Central bank clamps down on corporate bond growth

By Minh Son   August 24, 2019 | 10:00 am GMT+7
Central bank clamps down on corporate bond growth
Modern apartment buildings in Binh Thanh District, Ho Chi Minh City. Photo by Shutterstock/TommyTeo.

Vietnam's central bank has directed commercial banks to stop purchasing corporate bonds towards minimizing risks and tightening control over real estate sector borrowings.

The State Bank of Vietnam (SBV) has sent a circular to the commercial banks noting that investment in corporate bonds is laden with risk, but many banks have large proportions of their asset structure comprised of corporate bonds, and this has been increasing rapidly.

The circular said commercial banks can no longer purchase corporate bonds for the purpose of restructuring debts of issuing enterprises, and must also take post-lending supervision measures to limit bad debts.

A large proportion of the bonds have been also been issued to finance investments in the real estate sector, which the SBV considers risky because of its inherent instability and many difficulties still faced by businesses in the sector.

According to the Hanoi Stock Exchange (HNX), the value of corporate bonds issued in the first half of this year reached VND89.48 trillion ($3.86 billion), up 34 percent year-on-year. Securities firm MBS Securities reported that 42 of this were issued by banks, and 30 percent by businesses in the real estate sector.

Real estate firms have also been issuing bonds at higher interest rates, averaging around 11-13 percent per annum, sometimes as high as 14.5 percent, compared to average bank bond yields of just 7-8 percent a year, MBS said.

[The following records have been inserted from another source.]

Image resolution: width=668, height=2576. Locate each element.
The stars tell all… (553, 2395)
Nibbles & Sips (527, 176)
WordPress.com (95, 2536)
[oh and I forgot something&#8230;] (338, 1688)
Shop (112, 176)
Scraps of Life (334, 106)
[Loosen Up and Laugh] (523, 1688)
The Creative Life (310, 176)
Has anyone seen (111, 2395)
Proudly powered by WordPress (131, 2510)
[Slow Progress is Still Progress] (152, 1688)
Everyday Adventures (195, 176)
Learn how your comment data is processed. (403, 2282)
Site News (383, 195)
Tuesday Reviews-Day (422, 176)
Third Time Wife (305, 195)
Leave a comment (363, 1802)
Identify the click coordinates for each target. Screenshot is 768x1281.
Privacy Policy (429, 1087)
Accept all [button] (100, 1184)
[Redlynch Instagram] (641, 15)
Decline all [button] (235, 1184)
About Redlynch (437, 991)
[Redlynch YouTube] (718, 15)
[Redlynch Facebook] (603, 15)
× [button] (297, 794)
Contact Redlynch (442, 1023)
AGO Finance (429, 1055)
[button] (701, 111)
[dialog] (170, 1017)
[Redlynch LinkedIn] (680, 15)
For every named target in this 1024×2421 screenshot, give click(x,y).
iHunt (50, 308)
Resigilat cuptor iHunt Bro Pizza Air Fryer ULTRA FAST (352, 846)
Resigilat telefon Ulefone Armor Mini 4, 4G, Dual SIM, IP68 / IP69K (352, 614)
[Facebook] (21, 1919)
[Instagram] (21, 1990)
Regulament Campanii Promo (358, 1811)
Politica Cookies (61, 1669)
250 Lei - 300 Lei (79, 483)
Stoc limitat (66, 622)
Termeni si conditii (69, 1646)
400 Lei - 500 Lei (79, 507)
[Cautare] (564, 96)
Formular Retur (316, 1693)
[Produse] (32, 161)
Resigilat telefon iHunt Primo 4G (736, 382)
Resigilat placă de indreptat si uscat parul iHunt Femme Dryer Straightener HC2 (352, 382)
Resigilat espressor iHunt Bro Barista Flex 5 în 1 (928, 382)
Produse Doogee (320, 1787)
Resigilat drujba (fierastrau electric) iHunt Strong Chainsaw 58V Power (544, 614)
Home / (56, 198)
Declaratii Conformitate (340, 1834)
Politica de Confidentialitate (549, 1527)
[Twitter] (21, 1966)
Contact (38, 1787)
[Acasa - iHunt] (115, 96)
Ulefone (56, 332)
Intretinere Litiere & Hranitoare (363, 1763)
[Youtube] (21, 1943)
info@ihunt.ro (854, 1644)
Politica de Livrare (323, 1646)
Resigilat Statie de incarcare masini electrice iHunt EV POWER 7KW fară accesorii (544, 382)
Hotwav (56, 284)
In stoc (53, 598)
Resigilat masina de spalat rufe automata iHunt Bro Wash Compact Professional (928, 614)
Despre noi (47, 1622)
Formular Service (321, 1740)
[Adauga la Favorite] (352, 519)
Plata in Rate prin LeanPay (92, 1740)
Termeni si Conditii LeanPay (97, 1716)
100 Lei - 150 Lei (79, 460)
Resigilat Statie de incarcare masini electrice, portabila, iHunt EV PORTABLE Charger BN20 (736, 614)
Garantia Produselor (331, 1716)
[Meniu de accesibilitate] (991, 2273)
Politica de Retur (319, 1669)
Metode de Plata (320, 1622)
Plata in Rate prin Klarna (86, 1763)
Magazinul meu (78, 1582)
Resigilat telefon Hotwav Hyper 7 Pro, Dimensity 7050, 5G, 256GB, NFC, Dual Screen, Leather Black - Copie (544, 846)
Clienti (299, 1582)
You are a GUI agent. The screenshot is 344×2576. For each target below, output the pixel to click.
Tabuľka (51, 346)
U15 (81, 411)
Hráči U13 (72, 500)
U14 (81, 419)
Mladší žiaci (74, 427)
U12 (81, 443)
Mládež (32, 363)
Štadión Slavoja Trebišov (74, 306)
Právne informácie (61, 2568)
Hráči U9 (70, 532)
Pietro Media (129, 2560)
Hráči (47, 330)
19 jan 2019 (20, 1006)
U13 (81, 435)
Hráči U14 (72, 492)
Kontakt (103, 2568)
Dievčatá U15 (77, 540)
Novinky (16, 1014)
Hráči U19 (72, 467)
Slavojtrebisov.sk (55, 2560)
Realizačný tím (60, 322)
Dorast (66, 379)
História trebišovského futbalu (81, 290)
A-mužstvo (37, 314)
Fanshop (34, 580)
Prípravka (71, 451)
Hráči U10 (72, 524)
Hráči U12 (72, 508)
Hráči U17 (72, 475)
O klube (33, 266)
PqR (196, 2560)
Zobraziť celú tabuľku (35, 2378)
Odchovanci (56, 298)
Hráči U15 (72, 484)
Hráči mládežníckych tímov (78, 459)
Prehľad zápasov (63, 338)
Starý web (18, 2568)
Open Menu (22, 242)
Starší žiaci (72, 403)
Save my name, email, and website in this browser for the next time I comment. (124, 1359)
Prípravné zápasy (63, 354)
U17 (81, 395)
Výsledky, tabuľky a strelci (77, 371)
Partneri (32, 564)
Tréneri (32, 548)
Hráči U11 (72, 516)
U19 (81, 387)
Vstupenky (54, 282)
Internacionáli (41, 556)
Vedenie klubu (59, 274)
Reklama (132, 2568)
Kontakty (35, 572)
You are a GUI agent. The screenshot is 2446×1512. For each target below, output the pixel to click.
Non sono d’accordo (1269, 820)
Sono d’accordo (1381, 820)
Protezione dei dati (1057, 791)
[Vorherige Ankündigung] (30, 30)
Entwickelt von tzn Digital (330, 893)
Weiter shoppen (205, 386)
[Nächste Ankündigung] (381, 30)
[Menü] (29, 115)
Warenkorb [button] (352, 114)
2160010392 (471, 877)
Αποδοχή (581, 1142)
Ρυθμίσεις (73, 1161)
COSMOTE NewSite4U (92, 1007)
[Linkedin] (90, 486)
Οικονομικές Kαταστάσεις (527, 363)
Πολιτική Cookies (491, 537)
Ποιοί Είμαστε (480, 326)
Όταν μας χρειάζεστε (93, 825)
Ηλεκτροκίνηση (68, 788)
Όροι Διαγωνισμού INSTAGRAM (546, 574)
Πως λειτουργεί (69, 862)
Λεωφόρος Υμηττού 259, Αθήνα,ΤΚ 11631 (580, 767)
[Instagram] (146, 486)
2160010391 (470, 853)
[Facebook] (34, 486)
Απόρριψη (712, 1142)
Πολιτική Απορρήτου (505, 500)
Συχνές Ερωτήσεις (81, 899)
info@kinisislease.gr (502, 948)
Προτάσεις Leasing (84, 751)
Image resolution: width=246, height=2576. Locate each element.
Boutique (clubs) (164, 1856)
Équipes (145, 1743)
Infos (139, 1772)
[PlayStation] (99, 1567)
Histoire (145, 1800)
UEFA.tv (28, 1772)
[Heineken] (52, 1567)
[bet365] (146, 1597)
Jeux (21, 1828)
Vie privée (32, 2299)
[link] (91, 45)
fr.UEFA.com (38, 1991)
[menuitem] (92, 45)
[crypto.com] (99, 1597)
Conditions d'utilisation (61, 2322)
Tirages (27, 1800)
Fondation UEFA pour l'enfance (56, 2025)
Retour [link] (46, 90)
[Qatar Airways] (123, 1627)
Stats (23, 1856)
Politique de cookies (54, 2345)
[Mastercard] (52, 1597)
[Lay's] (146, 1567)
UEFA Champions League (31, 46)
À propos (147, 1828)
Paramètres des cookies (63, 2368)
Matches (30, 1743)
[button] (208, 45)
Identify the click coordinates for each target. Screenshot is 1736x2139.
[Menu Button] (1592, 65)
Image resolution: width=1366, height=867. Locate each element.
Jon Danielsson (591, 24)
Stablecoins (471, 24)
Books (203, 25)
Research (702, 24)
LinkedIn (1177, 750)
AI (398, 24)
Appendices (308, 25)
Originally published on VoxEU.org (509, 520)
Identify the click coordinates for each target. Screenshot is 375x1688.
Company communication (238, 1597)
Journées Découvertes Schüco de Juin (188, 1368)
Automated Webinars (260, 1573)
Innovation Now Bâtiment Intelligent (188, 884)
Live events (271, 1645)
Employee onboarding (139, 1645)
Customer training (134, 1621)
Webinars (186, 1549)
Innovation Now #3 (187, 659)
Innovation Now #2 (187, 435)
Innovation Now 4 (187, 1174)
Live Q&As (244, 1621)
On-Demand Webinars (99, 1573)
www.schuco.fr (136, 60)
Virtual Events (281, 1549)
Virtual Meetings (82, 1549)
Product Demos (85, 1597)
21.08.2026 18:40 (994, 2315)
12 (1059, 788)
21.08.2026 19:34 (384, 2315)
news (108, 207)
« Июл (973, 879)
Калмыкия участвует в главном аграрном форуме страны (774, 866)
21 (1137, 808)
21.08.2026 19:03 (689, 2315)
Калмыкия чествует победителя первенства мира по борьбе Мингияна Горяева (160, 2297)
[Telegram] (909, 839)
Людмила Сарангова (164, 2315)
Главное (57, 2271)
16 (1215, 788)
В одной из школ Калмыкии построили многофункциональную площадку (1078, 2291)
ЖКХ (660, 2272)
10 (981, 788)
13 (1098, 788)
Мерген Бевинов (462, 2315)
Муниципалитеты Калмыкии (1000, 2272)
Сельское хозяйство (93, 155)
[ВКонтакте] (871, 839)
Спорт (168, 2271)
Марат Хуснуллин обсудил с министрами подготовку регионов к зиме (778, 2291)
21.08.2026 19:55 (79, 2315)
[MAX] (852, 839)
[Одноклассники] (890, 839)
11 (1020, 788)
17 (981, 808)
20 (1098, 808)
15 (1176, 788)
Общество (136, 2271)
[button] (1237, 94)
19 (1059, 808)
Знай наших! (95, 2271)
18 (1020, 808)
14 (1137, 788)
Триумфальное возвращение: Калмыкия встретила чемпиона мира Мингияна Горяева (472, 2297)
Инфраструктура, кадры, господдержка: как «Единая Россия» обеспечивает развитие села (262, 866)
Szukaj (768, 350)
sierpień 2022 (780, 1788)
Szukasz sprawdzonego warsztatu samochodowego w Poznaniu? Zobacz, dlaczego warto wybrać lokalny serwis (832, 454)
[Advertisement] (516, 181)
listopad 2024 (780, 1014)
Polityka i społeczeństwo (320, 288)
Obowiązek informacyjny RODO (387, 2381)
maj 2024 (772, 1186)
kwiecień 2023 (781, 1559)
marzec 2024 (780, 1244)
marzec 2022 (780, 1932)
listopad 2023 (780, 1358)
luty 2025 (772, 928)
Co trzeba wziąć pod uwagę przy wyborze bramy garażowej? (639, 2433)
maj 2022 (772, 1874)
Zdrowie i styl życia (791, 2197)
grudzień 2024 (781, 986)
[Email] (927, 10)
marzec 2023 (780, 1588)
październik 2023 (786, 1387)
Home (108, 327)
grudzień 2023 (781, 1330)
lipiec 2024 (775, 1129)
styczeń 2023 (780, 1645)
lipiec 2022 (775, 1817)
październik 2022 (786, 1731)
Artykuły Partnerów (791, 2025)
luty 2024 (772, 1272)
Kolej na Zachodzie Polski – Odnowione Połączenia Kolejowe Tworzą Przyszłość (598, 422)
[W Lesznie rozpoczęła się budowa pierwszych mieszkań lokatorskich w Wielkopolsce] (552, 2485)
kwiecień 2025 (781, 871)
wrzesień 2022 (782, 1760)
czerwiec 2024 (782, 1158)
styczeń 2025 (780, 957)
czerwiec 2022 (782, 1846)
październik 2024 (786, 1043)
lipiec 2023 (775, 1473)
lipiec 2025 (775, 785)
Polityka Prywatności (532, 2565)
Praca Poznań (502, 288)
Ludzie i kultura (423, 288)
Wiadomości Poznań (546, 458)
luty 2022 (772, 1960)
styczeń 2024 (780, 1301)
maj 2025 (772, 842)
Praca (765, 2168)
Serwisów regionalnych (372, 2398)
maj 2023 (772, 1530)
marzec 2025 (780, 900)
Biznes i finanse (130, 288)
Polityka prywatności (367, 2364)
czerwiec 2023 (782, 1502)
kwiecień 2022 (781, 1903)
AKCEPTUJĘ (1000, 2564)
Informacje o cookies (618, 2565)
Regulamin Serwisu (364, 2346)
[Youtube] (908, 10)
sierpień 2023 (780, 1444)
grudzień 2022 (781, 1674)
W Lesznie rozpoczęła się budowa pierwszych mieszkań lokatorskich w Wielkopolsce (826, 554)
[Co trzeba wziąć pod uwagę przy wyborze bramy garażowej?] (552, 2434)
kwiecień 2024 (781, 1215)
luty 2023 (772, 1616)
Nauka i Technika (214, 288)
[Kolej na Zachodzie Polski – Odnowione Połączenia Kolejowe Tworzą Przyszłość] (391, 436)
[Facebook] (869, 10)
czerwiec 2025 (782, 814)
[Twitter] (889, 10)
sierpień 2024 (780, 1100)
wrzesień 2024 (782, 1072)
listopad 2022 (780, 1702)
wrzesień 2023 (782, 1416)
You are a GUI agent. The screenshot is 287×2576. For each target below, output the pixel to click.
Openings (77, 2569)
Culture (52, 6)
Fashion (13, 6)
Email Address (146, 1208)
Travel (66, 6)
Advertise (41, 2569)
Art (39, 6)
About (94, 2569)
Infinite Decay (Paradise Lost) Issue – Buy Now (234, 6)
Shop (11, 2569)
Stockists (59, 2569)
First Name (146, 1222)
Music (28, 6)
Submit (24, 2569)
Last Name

Bond growth was spurred by a new regulation released in December last year that removed or eased many of the conditions for private bond issues, and tightening credit policies on real estate lending have been forcing real estate firms to seek alternative sources of finance, according to the Ho Chi Minh City Real Estate Association (HoREA).

However, economists have warned that the high interest rates also raise the risk of default, and lower transparency requirements mean investors have to be more careful.